— Start of Reading text —
Certain Plaintiffs respond that: (1) shared insurance alone is insufficient to support related-to jurisdiction; (2) Johnson & Johnson has failed "to provide the allegedly-shared policies' effective dates, the coverage provided under the policies for the state-court claims, the limits of liability, and the amounts of coverage remaining;" and (3) even so, "the possibility that J&J may deplete insurance to which Debtors might otherwise be entitled is far too thin a reed on which to rest subject matter jurisdiction for over 2,400 state law cases." (D.I. 46 at 12-13; D.I. 53 at 12-13).

In reply, and seemingly to counter the allegation by other courts that "they did not include their allegedly shared insurance policies"4, Johnson & Johnson submitted four-hundred and thirty-six (436) policies spanning the period of 1966-1986, which it states "cover[ ] exposures implicating talc sourced from Debtors." (D.I. 81 at 3 n.6). According to the Declaration of John H. Denton, the Director, Corporate Risk Management, at Johnson & Johnson, the total policy limits in the appended documents are at least $1.967 billion. (D.I. 64 ¶¶ 10-30). Beyond basic identification in a declaration, however, Petitioners have provided the Court with scant detail specifying how the policies might apply to claims by each of the many Plaintiffs, whether the policies have been exhausted, or whether Debtors are actually entitled to them. The Court agrees that the blanket submission of old policies is "far too thin a reed" on which to rest subject matter jurisdiction. That Petitioners have included years of insurance policies, as well as declarations from their corporate-representatives, does little to reduce the concerns of the Court about how these policies might relate to each of the 2,400 state law claims, if at all. As it stands, Johnson & Johnson asks the Court to accept 436 "true and correct" copies of primary and excess insurance policies for the proposition that this insurance will deplete available funds that could otherwise go towards the Debtors' estate. Though Petitioners supplied the total policy limits from the inception of those agreements, Johnson & Johnson has offered no explanation as to what, if any, portion of those policies remain operative. Should the 436 policies that purportedly cover Johnson & Johnson and many of its subsidiaries and affiliates during a 20-year time frame ending more than 30 years ago already be exhausted — as has been alleged5 — their former existence would likely have no impact on the Debtors' estate.
— End of Reading text —
— Start of Data segment —
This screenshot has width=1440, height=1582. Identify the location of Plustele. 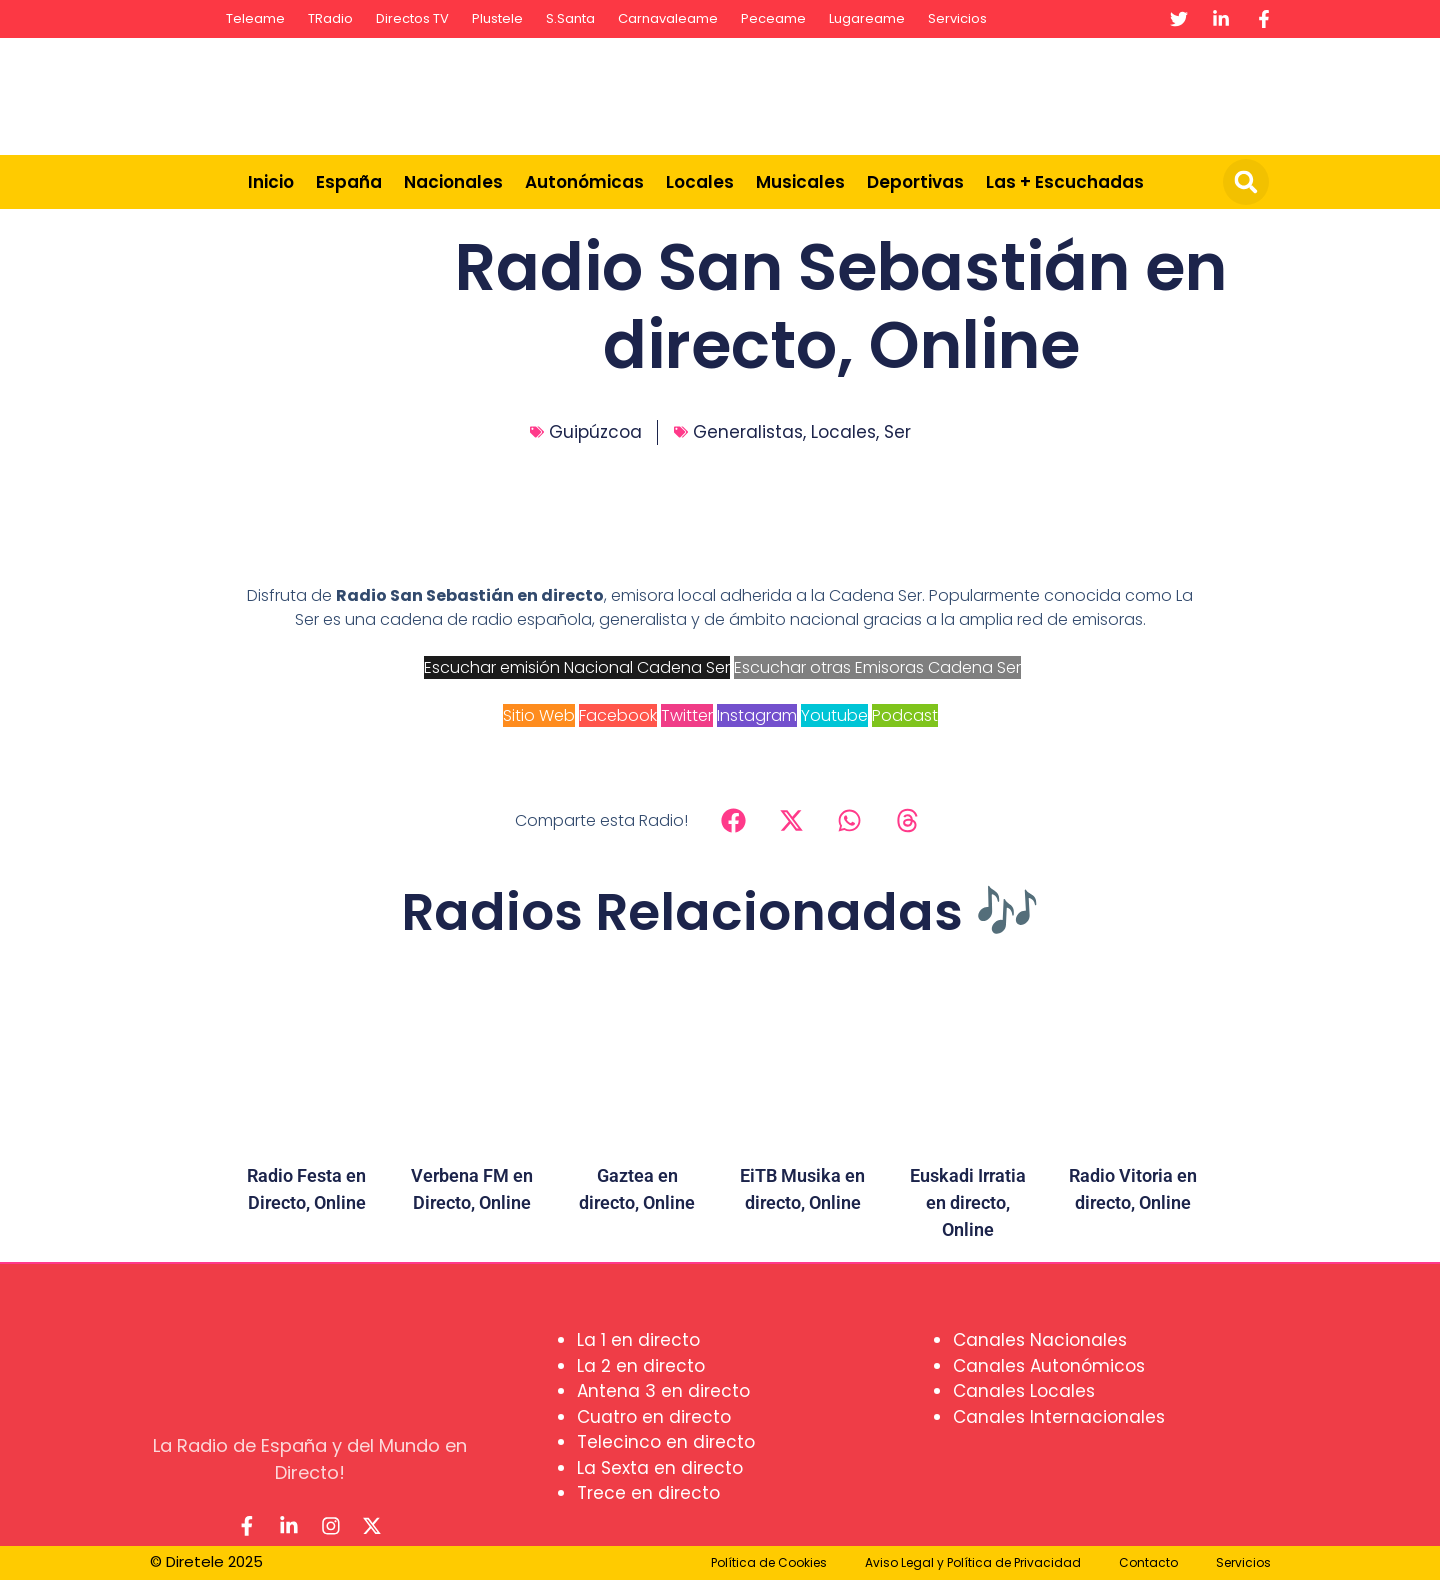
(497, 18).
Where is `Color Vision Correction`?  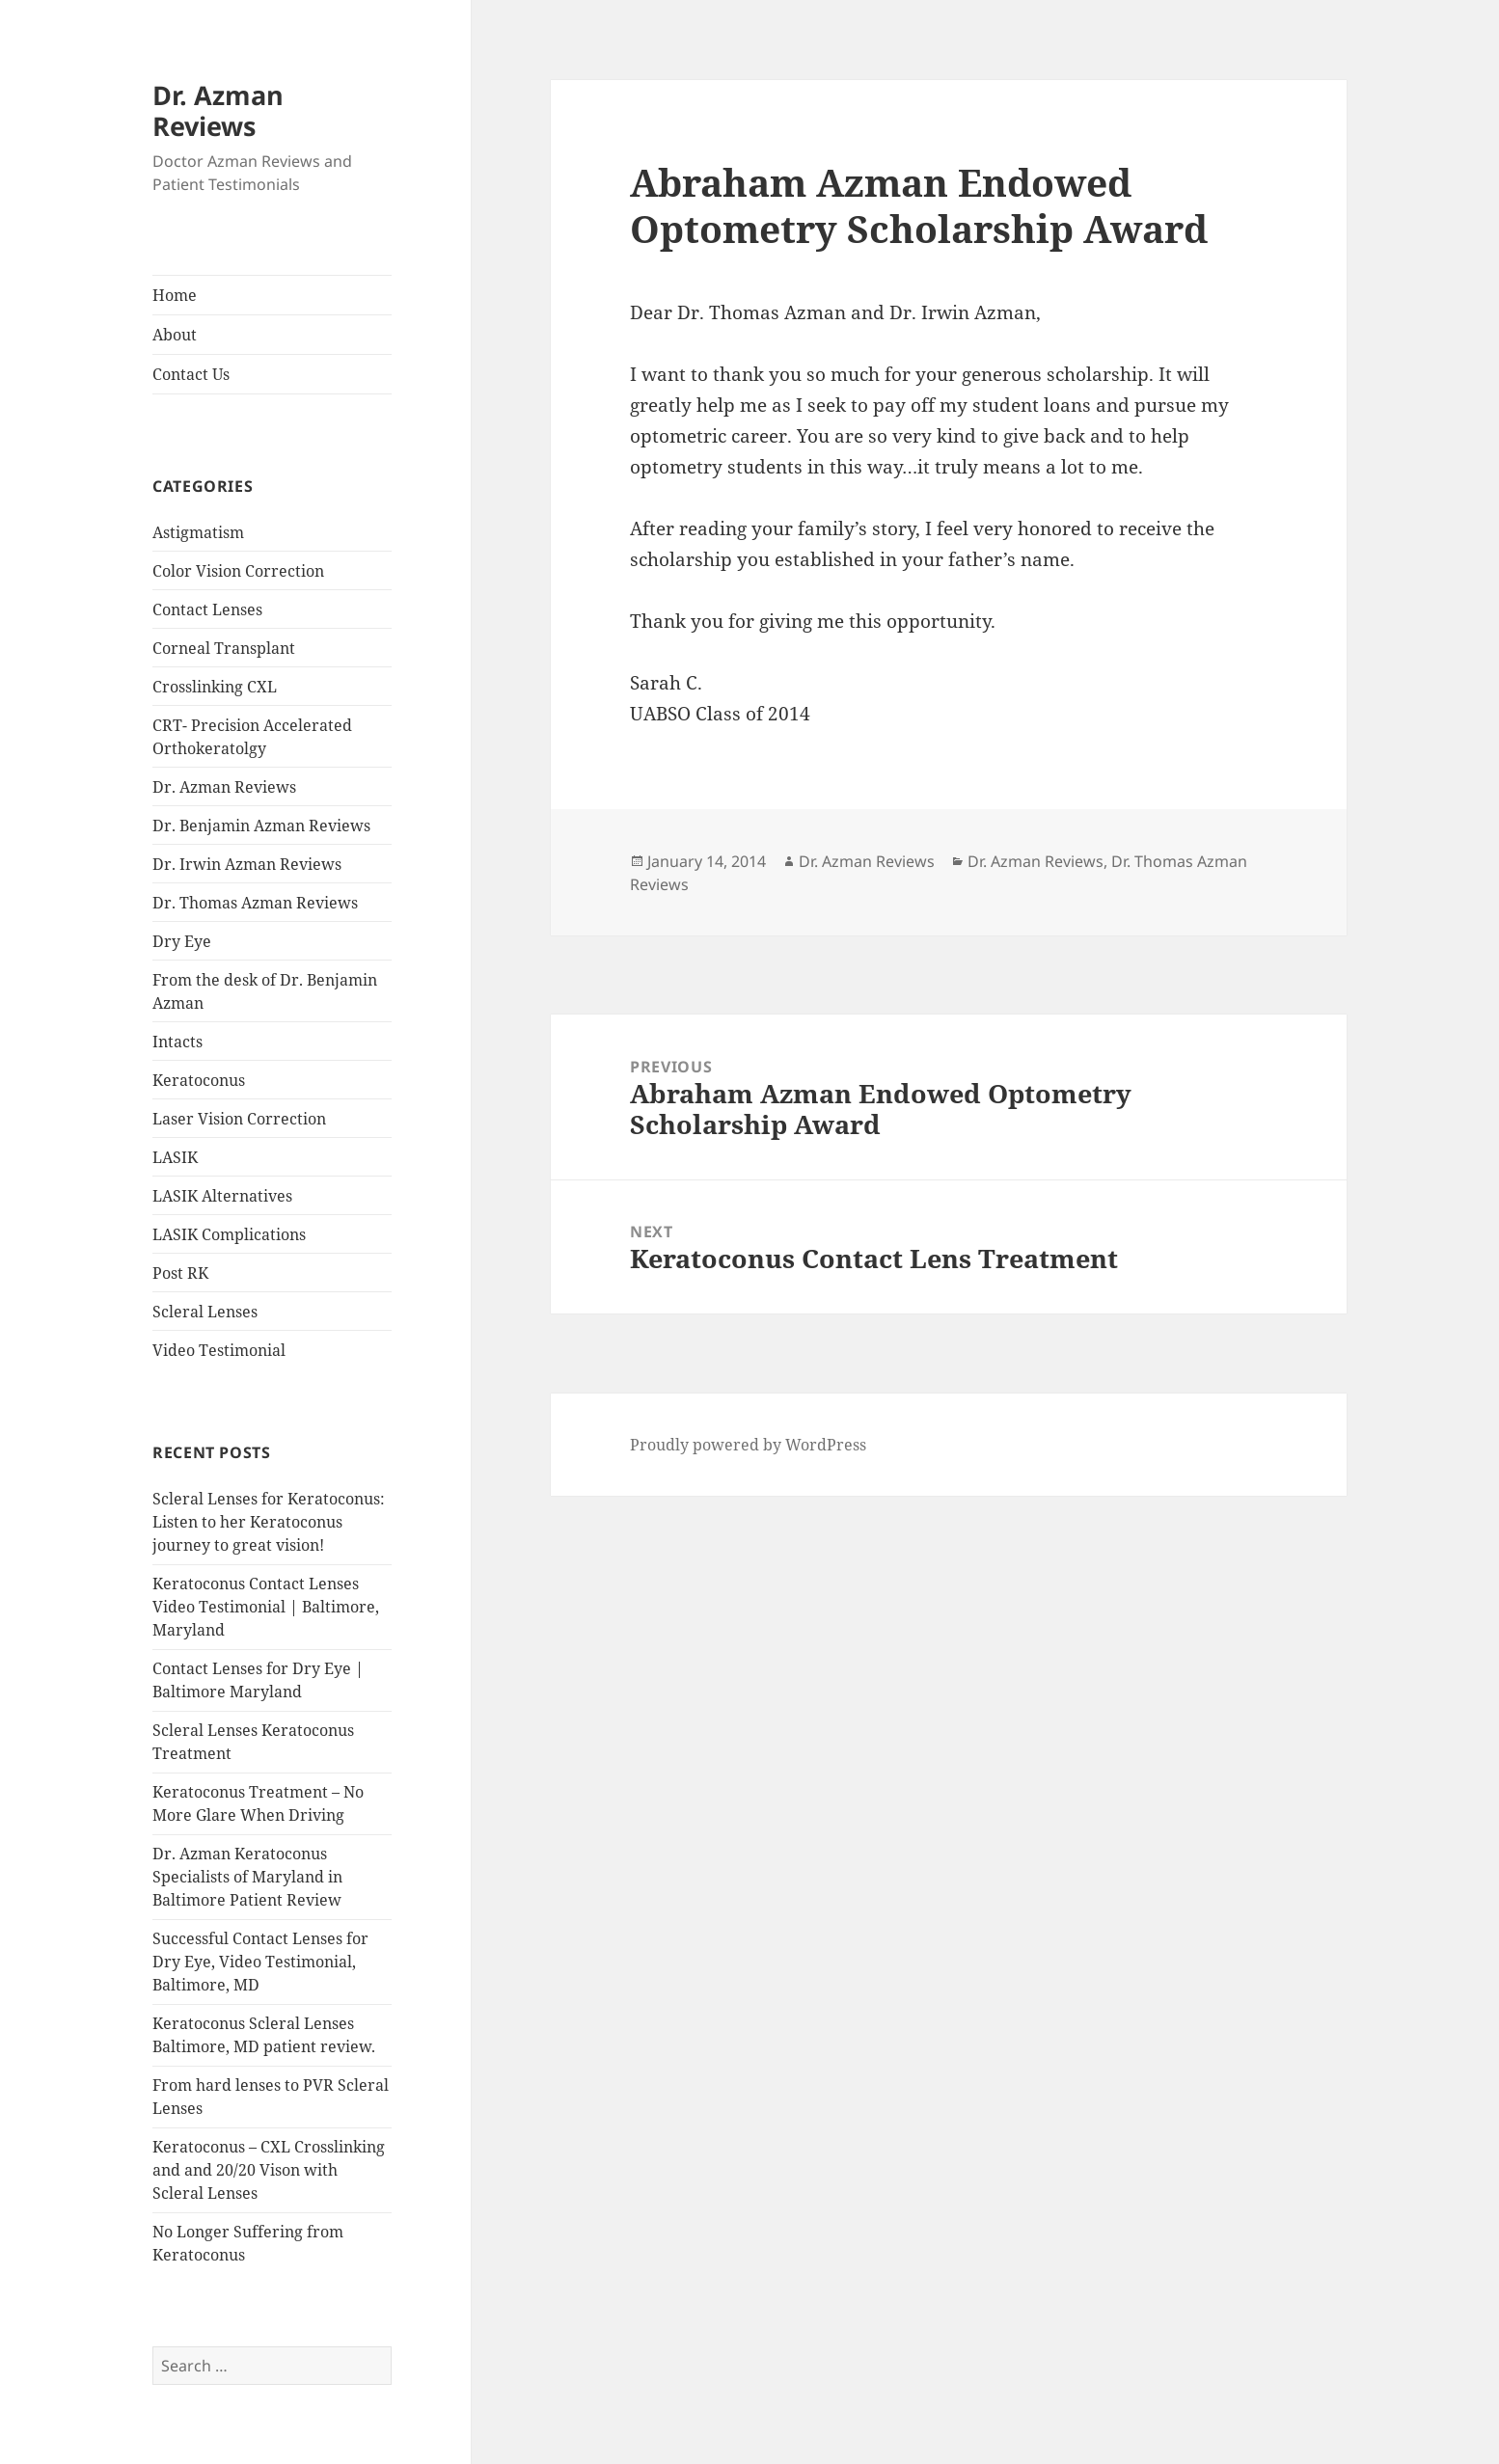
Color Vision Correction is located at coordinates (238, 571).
— End of Data segment —
• List of tasks:
**1)** Quote the court opinion word for word, starting with "Certain Plaintiffs respond" and going on through "53 at 12-13).".
**2)** According to the declaration cited in the court opinion, what is the total of the policy limits in the appended documents?

• Solution set:
**1)**
Certain Plaintiffs respond that: (1) shared insurance alone is insufficient to support related-to jurisdiction; (2) Johnson & Johnson has failed "to provide the allegedly-shared policies' effective dates, the coverage provided under the policies for the state-court claims, the limits of liability, and the amounts of coverage remaining;" and (3) even so, "the possibility that J&J may deplete insurance to which Debtors might otherwise be entitled is far too thin a reed on which to rest subject matter jurisdiction for over 2,400 state law cases." (D.I. 46 at 12-13; D.I. 53 at 12-13).

**2)** At least $1.967 billion.